The best bit is the vast living room upstairs, with its views of the pond, the sleepy church and the rolling Warwickshire countryside. There’s a lift for anyone who can’t take the stairs.
When we arrive, we park up in the old stableyard, which is 200 metres from the castle. My sons Dexter, 19, and Geordie, 16, are put to work bringing up the luggage in two wheelbarrows.
We have no television, no wifi and, as we are in darkest Warwickshire, next to no phone signal. Instead, we pass our evenings the oldfashioned way by chatting, reading and playing games.
One hot afternoon, we swim in Astley Pool, once part of the castle, now run by a local fishing club. It is deliciously refreshing, and the fishermen don’t seem to mind us splashing through the waterlilies.

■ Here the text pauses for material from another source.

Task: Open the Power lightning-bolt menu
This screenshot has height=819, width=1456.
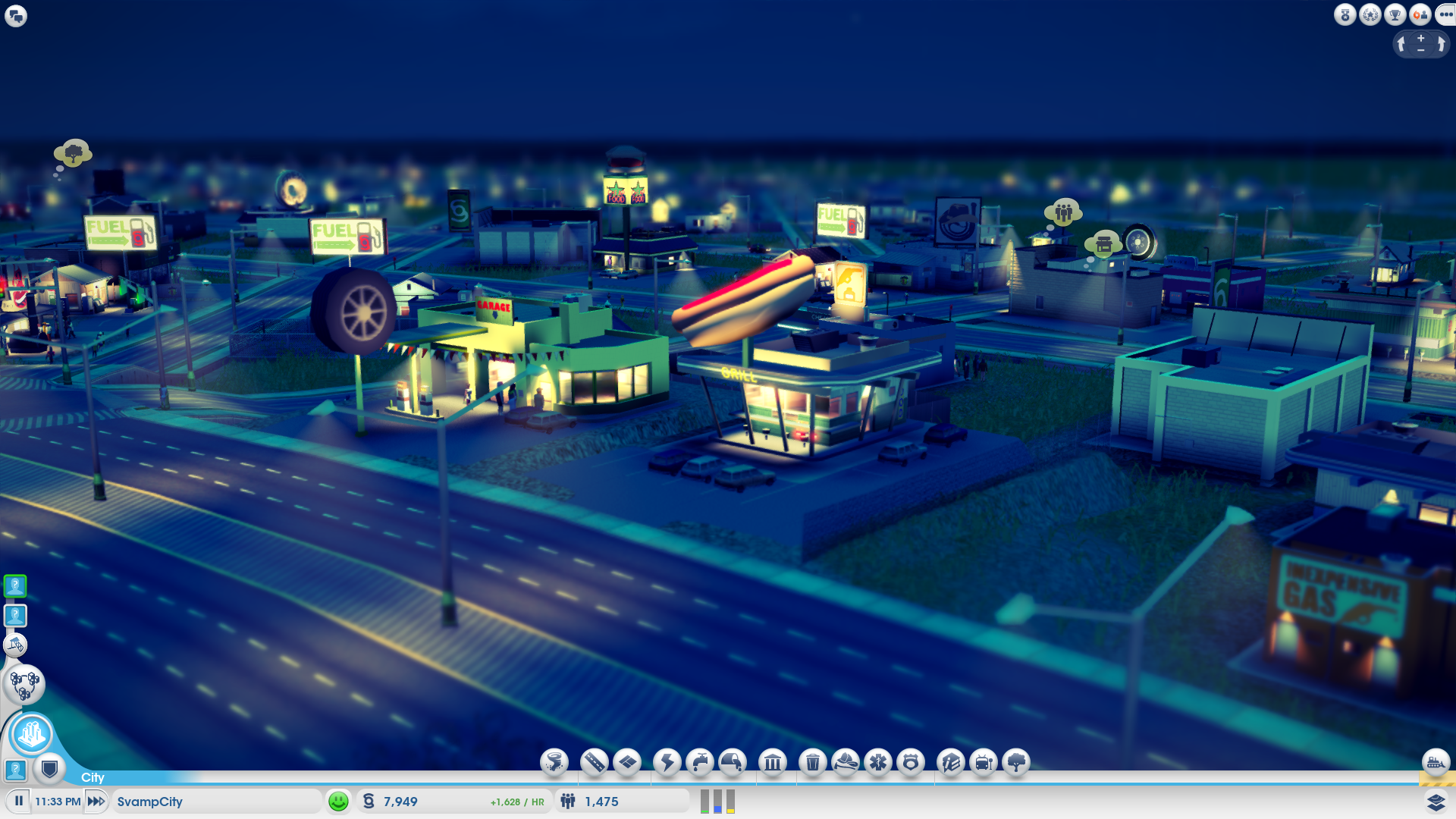Action: click(667, 761)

We are in verdant Mill On The Floss country. The writer George Eliot was born on the neighbouring Arbury Estate; she writes about Astley Castle and its church in her Scenes Of Clerical Life.
Our favourite haunt is the Astley Book Farm two miles away — one of the biggest second-hand bookshops I’ve ever visited. It has a great cafe with a lot of cakes.
I can’t resist: I buy more than £150 worth of books.
We make the trip to Warwick Castle. I imagine it’s going to be the usual stuffy experience, but not a bit of it — the place is run by Merlin (which also runs Alton Towers). The teenagers find the dungeons deliciously terrifying. Coventry Cathedral is also nearby — famously destroyed by Luftwaffe bombs in 1940. I love the stained glass in John Piper’s Baptistry Window.
One weird thing: at night, as we play hide and seek in Astley’s pitch-dark living room, I see an ethereal figure standing by the window. At first I think it’s Geordie, but he’s hiding near the cooker. I’m later told that I’m not the first to have seen her.